Two Months Later, My AI Team Stopped Being a Pipeline

1. A different Tuesday

In February, I wrote about watching a project manager agent spawn three planners in parallel, wait, sequence a backend pass, then a frontend pass, then optimization, tests, review, docs. An hour of work, no human touching the keyboard, one PR at the end.

That was the story: a pipeline. Feature in, code out.

Two months later, there is no start button anymore.

On a Tuesday in April, my laptop is closed. A Sentry alert fires at 10:17. An autonomous loop picks it up within sixty seconds, reads three Slack channels for context, finds a related thread from last week, creates a GitHub issue linked to both. Ten minutes later, a different skill scans the backlog, claims the top-priority bug, announces the claim in #eng-team with a reply to the original report, and kicks off a build. CI goes green at 11:02. Labels advance. A human hits approve with a thumbs-up reaction on Slack. Merge. Deploy.

I read the whole thing from my phone at lunch.

The pipeline still exists. It’s just one organ of something bigger now.

2. Pipelines deliver. Nervous systems sense and act.

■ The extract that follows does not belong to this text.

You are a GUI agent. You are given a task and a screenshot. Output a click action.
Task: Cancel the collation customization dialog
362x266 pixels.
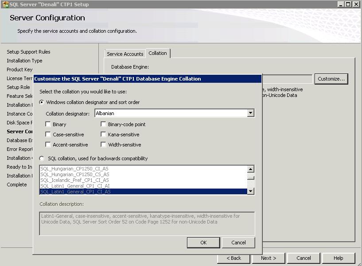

The thesis of the first article was that coordination is the real problem, and a team of specialized agents with gates between them beats a single giant prompt. That’s still true. It’s also insufficient.

A pipeline assumes an input. Someone hands it a spec. It delivers code. When the spec runs out, the pipeline stops. It has no idea what’s happening in Sentry, in Slack, in the backlog, in the last week of merged PRs. It can’t notice things. It can’t follow up. It can’t review its own past work and change its future behavior. It is, in the most literal sense, passive.

A nervous system is always on. It senses. It reacts. It remembers. It adapts.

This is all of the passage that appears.